The Bomb - David Martinez

The Trinity Bomb, by David Martinez

The Trinity Test and the Fat Man

The first atomic explosion was the Trinity Test in the Jornado del Muerto desert of New Mexico on July 16, 1945. This test demonstrated that when plutonium is squeezed beyond a critical mass, it will begin a chain reaction of fast neutrons that will split more and more plutonium atoms until the resulting fireball is hotter than the sun. The military version of this idea, the Fat Man bomb, was dropped on Nagasaki, Japan on August 9, 1945. The first atomic bomb used in war, the Little Boy, was a uranium core bomb dropped on Hiroshima, Japan on August 6, 1945 .

Enrico Fermi, shown in a white lab coat, calculated the power of the explosion by dropping small bits of paper and measuring how far the blast wave carried them. He was one of many Nobel Prize winners who came to the United States as refugees from Nazi persecution.

Leo Szilard, wearing a green suit, extends one finger of his right hand and two fingers of the other hand to illustrate his theory about nuclear chain reactions. He was the first to push the government to finance the research and development of atomic power, but he also was the first to oppose dropping the bomb on civilians. Szilard and Fermi finished the first self-sustaining atomic reactor on December 2, 1942.

J. Robert Oppenheimer, in boots and blue jeans, led an international team of scientists to translate the ideas of theoretical physics into a working bomb. He was the head of the civilians working for the Manhattan Project, the program to develop atomic bombs for the U. S. Army.

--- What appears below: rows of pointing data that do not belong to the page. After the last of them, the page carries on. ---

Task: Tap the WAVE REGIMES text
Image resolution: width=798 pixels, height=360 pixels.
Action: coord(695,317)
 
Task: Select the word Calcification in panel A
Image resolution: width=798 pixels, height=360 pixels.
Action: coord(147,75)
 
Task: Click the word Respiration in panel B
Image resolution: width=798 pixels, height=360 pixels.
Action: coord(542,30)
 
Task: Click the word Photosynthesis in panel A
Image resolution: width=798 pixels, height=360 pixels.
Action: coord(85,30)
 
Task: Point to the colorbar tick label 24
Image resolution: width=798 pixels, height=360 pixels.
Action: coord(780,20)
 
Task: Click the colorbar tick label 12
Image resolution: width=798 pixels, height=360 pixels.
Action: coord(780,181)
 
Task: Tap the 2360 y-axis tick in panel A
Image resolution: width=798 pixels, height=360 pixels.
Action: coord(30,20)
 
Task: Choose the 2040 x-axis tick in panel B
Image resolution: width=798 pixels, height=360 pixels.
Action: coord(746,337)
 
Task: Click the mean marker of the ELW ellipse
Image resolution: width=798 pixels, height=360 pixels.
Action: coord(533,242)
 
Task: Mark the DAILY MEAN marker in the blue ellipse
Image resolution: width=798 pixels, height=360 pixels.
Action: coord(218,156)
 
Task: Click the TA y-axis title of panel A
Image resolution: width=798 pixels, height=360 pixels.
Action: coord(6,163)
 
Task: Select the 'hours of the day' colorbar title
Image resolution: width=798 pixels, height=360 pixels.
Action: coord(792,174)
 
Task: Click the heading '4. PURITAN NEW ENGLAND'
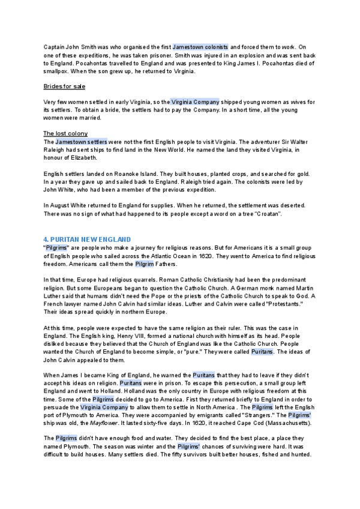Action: (86, 239)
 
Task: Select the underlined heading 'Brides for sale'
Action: (64, 86)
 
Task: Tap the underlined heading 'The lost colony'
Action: (65, 133)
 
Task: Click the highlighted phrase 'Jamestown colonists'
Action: (200, 47)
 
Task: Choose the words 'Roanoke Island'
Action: (132, 173)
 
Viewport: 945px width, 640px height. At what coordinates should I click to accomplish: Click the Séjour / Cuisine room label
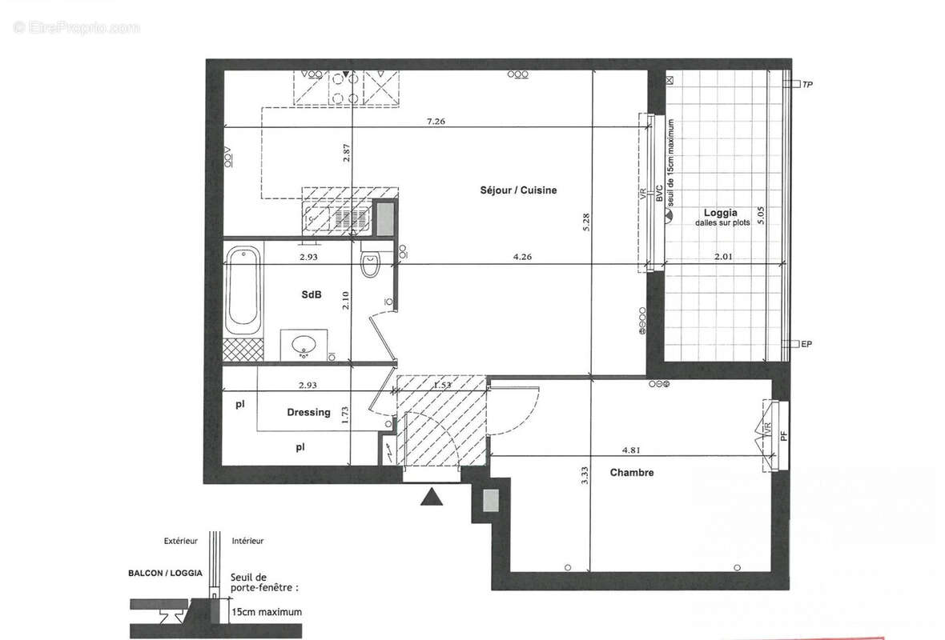coord(518,190)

General Leslie Groves, the military leader of the project, had the political backing and the relentless drive necessary to command top priority for the bomb. He spent billions of dollars and directed thousands of workers at a day and night pace to finish an atomic bomb before the war ended.

Many people think that the atomic attacks on Hiroshima and Nagasaki made the Japanese surrender, and that there is no moral difference between shooting a cannon and dropping an atomic bomb. Many others are just as convinced that the Japanese were already trying to surrender, and that it was unethical and unnecessary to use these bombs against cities.